23 responses to “Pray Tell Poll: Prayers after Mass?”

  1. Karl Liam Saur

    I don’t know. Which prayers? We often sing songs that may be a form of prayer after dismissal, and recitation could be considered a lesser form of that….

  2. Bill deHaas

    For years in west Texas at the end of mass, the priest and servers would kneel and recite three Hail Marys for the conversion of Russia – and this went on for years after the fall of the USSR.

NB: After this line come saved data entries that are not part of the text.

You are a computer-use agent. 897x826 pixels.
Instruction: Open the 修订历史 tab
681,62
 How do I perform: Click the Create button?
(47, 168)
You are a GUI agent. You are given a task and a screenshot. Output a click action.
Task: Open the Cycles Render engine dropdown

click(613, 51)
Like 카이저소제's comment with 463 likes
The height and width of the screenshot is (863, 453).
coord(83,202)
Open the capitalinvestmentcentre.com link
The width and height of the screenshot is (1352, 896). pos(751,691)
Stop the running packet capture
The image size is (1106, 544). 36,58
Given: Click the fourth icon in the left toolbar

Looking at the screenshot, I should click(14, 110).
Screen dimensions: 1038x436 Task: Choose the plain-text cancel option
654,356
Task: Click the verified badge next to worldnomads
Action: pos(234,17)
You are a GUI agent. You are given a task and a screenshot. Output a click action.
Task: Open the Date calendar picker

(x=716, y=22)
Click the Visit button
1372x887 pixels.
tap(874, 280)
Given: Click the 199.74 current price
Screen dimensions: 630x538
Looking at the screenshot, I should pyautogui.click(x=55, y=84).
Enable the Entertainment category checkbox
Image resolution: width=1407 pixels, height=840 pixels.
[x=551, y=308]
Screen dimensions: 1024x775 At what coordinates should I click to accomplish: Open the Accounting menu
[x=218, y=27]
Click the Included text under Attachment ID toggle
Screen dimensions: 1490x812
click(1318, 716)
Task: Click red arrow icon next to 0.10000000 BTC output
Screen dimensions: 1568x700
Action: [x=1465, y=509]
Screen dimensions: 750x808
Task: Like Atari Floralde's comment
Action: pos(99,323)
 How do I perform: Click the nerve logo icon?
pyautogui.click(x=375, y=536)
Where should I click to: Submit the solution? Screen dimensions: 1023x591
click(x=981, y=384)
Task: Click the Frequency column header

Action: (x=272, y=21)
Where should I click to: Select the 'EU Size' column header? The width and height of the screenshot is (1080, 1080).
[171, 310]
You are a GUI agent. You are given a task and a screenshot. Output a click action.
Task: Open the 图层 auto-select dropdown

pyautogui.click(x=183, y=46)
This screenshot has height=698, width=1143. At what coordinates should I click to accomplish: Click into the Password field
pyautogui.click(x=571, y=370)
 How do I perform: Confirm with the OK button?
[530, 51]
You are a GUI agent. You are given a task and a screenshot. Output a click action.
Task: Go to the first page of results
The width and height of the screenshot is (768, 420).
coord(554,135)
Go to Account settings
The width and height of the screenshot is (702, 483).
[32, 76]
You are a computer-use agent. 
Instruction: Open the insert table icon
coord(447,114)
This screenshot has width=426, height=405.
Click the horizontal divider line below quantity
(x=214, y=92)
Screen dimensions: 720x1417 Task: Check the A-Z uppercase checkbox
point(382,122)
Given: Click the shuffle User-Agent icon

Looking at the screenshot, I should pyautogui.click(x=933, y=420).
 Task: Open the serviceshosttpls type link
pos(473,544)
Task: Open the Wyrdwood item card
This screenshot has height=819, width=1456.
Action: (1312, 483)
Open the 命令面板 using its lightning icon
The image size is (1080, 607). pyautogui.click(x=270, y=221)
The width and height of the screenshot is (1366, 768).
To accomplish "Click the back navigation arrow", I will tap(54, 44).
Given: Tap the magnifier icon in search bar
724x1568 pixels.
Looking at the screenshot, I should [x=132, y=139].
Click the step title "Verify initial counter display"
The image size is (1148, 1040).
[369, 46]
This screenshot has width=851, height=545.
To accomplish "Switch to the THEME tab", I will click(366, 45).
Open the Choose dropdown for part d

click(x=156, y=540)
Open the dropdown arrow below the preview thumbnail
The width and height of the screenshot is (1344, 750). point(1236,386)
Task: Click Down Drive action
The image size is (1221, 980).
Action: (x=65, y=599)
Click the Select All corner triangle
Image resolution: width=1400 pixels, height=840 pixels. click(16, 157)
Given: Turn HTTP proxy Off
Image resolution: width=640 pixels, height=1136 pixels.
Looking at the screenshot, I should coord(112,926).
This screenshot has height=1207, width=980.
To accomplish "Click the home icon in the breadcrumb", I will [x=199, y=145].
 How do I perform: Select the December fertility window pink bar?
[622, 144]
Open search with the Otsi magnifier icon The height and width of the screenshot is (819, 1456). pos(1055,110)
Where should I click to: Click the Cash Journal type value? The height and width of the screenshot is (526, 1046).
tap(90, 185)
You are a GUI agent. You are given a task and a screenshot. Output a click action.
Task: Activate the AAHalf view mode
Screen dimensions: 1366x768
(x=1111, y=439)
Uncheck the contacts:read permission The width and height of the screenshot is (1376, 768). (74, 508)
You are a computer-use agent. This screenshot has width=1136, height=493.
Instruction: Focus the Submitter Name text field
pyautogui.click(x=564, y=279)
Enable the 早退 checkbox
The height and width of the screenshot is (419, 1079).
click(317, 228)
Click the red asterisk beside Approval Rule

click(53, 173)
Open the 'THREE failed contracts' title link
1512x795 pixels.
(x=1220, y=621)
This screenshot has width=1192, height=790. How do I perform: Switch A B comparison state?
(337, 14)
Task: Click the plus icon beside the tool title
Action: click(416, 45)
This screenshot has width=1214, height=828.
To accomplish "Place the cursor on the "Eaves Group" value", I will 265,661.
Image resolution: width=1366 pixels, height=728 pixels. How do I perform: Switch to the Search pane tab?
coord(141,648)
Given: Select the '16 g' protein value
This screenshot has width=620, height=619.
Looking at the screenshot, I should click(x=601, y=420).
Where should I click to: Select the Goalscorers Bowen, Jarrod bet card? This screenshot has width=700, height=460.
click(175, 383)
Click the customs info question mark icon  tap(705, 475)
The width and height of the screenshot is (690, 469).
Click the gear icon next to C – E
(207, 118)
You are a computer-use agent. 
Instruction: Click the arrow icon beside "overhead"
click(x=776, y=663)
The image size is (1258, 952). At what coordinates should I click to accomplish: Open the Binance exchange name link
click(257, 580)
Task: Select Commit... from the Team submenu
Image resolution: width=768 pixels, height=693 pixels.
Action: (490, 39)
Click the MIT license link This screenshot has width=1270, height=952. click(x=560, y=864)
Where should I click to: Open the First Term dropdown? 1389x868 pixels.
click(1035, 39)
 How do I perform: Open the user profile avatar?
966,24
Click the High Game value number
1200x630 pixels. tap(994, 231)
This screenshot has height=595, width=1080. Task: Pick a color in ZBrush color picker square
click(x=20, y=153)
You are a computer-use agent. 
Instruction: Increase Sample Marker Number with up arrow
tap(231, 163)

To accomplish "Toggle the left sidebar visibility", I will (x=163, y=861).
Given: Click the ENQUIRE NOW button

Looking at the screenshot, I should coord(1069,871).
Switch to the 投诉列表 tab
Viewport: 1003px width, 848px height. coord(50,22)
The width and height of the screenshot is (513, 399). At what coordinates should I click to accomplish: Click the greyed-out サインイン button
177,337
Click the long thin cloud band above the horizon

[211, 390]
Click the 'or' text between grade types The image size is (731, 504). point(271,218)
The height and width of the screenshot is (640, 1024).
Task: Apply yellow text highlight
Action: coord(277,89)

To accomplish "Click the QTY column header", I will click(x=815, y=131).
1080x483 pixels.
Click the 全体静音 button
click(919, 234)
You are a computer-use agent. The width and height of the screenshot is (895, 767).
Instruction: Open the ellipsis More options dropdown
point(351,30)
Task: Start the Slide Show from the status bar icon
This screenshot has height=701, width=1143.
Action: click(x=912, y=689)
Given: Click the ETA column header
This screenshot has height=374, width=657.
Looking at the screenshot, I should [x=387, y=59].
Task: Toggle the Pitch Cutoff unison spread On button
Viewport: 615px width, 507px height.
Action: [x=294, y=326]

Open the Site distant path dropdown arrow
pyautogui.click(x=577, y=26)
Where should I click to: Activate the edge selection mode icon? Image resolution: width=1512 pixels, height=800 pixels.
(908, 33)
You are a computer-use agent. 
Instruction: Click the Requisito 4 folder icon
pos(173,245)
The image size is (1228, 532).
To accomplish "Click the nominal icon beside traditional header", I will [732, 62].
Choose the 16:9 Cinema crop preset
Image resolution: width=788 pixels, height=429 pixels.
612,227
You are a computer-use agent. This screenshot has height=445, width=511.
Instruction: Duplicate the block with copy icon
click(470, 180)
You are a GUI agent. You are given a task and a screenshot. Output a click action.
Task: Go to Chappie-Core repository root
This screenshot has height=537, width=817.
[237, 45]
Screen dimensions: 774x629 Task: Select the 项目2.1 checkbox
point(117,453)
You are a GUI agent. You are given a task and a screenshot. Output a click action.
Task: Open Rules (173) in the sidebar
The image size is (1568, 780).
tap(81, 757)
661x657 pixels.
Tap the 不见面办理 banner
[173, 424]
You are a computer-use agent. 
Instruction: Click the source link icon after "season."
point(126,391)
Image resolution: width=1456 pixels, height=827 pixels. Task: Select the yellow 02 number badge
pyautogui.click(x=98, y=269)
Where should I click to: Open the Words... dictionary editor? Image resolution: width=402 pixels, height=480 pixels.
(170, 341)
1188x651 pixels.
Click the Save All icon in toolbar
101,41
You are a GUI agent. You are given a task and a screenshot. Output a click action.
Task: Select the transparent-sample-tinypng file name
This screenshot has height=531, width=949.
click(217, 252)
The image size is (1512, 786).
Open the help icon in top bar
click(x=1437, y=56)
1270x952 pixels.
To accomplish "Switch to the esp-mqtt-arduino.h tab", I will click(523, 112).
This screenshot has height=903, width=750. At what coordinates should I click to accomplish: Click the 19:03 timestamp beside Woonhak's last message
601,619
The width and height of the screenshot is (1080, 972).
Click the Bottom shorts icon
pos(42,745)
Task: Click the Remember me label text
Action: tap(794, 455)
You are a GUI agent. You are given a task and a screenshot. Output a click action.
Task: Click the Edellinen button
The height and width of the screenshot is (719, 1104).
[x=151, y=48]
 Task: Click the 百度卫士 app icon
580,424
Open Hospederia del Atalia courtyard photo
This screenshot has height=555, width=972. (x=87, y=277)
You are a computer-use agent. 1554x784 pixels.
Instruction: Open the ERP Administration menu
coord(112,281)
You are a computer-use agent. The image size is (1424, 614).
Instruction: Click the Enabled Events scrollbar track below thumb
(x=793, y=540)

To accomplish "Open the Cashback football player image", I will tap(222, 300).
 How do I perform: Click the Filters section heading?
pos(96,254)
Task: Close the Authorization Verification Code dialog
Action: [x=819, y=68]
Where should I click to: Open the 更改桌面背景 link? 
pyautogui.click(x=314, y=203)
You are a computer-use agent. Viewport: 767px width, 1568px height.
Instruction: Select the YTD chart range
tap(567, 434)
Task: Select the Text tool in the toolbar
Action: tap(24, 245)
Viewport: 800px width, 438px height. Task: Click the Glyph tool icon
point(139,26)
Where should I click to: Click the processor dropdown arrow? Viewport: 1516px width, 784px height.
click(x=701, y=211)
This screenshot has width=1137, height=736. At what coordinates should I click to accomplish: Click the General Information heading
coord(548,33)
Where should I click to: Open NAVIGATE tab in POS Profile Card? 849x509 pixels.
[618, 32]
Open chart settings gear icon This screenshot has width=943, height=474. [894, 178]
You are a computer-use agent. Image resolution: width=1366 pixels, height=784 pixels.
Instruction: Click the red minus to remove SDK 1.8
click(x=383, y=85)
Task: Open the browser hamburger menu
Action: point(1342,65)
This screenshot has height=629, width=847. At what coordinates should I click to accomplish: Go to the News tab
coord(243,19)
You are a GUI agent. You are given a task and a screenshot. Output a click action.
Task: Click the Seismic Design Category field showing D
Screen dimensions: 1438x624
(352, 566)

    Some times, tradition loses all sense of meaning, etc.

    1. Brian Fackler

      Russia is still mostly non Catholic and in need of conversion

  3. Patrick Freese

    Several variations of this practice seem to exist, mostly in traditional-leaning parishes. At this one parish near my university the servers and clergy would form up at the front of the sanctuary to recite the prayer to St. Michael before the exit procession (organ instrumental, never a congregational hymn). Another parish near me currently does this but in reverse: exit procession THEN prayer to St. Michael and a Hail Mary. The latter always feels awkward to me since it comes after what is supposed to be the final liturgical action in the Mass, though it might also make it more difficult for those who would otherwise bolt right after the final blessing (a particular problem at my parish). In general I think itโ€™s great when congregations have more opportunities to regularly pray these powerful but sometimes obscure prayers, though admittedly some practices here are better liturgically than others.

  4. Jeff Olsenholler

    Is there something so lacking in the Mass that these appendices are necessary?

    1. Robert Addington

      Exactly. Once the deacon or priest has dismissed the people, they are free to go.

  5. My feeling exactly, Jeff. What is more efficacious than the Mass? Does Saint Michael the Archangel outrank Jesus Christ? And why, why, why in the first place, would Pray Tell waste time on this???

  6. The Mass is ended. Go in Peace. Well, what are you waiting for? GO!!!

    1. Robert Addington

      Amen!

    2. Amen as well. We have been sent. We don’t need to hang around in church praying devotional prayers that could be said in private.

  7. Matthew Kluk

    In our diocese our bishop has asked that the prayer to Saint Michael the Archangel be said after Mass for reparation and healing in the diocesan and in the wider Church. In light of the awful news of this past year, prayers for the cleansing/purification/purging of the Church seem very appropriate.

  8. Jonathan Day

    After each sung Latin Mass on Sunday (Novus Ordo), we sing a prayer for the Queen:

    Domine, salvam fac reginam nostram Elisabeth, et exaudi nos in die, qua invocaverimus te.

    Lord, keep our Queen, Elizabeth, from harm; and hear us as we call upon you.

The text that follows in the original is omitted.